In the deep ocean, occasionally, a whale carcass falls to the bottom of the sea. Most of the time, in the state of nature, creatures have just about enough to survive. But the first creatures to find the whale have more food than they could ever eat. These scavengers live lives of extraordinary plenty — some of the smaller, faster-breeding species might do so for several generations. There is enough to go around a thousand times over. For a while.
And then the whale is gone, and the creatures go back to their lives of crushing pressure, constant darkness, and an eternal knife-edge struggle for survival. As Thomas Malthus had it in his bleak vision: organisms, which increase exponentially in number, will rapidly outgrow their resources, which can only grow arithmetically. So of course, the excess population which has grown up on this brief glut must die off
We are currently living in a time of whalefall, suggests the scientist Vaclav Smil in his new book, How the World Really Works. He doesn’t use the word, of course: credit for the macabre whale metaphor must go to Scott Alexander. But modern humans are animals, products of evolution like any other, and yet we noticeably do not spend every minute of every day struggling to get the material required to survive. Instead, we build cathedrals and watch football, we make art, we waste time on Twitter. And that is because we live on the gigantic, blessed whale carcass that is our fossil fuel inheritance.

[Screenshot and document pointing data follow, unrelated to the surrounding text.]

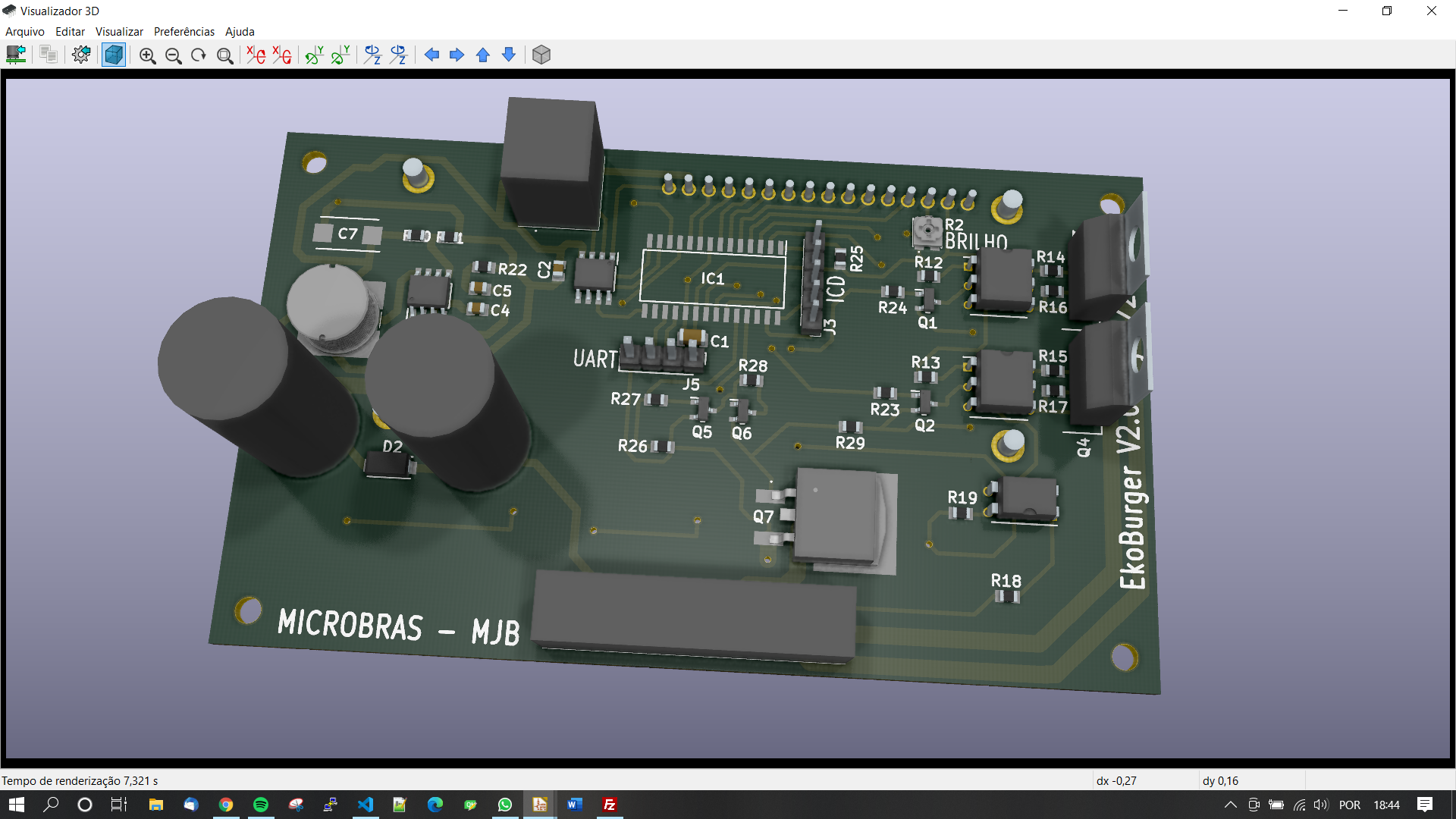Image resolution: width=1456 pixels, height=819 pixels.
Task: Move board up with blue arrow
Action: [x=483, y=55]
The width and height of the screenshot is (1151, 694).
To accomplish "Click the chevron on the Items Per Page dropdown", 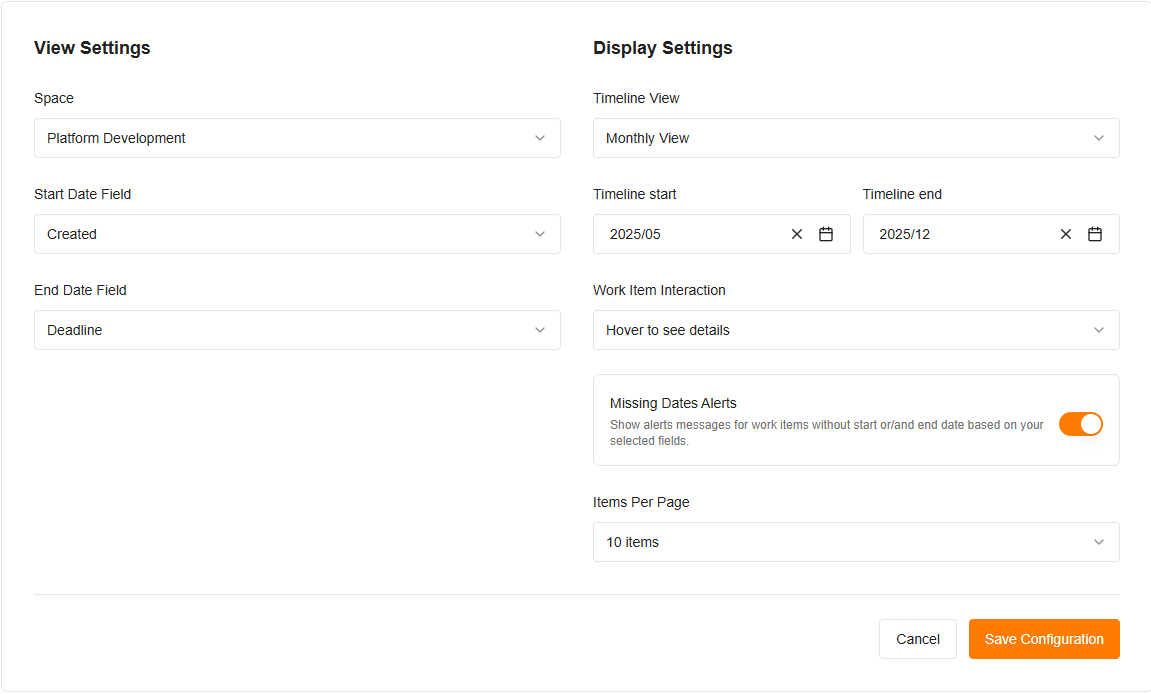I will tap(1099, 541).
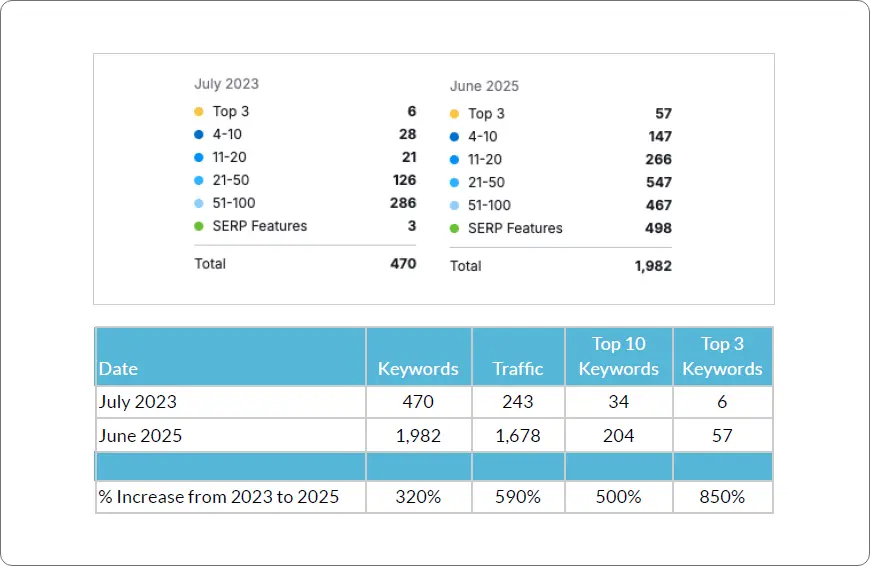Click the 21-50 dot in the July 2023 legend

coord(199,181)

For Smil, our discussions about climate and energy are hamstrung, because so few people actually understand how the world really works. Material lands in front of us in pre-packaged, convenient forms — shrink-wrapped pork chops, winter strawberries, lights that turn on when you flick a switch, phones made of plastic and metal. The world is a set of black boxes that we use but, in most cases, do not understand. So when we say “we need to cut back our carbon emissions”, most of us don’t really grasp the implications of doing so.
But somehow, all these incomprehensible processes are keeping us alive, and we should find it astonishing that they are able to do so. The demand for material – for energy and nutrients – is greater than it has ever been. The world’s population has exploded: in 1800, there were about 1 billion humans. In 1950, there were 2.5 billion. Now there are 7.7 billion. In my parents’ lifetime, the number of humans alive has trebled. But amazingly, the amount of material available to each of them has increased even more, and that is in large part because of our use of fossil fuels.
In 1800, almost all the energy used globally was in the form of human and animal muscles, for mechanical work, or plant matter, burned for heat and light. Coal, the first widely used fossil fuel, was just starting to be used in steam engines in the UK, but it was negligible overall. By 1900, fossil fuels were the source for half our energy. By 2000, they were the source of 87%.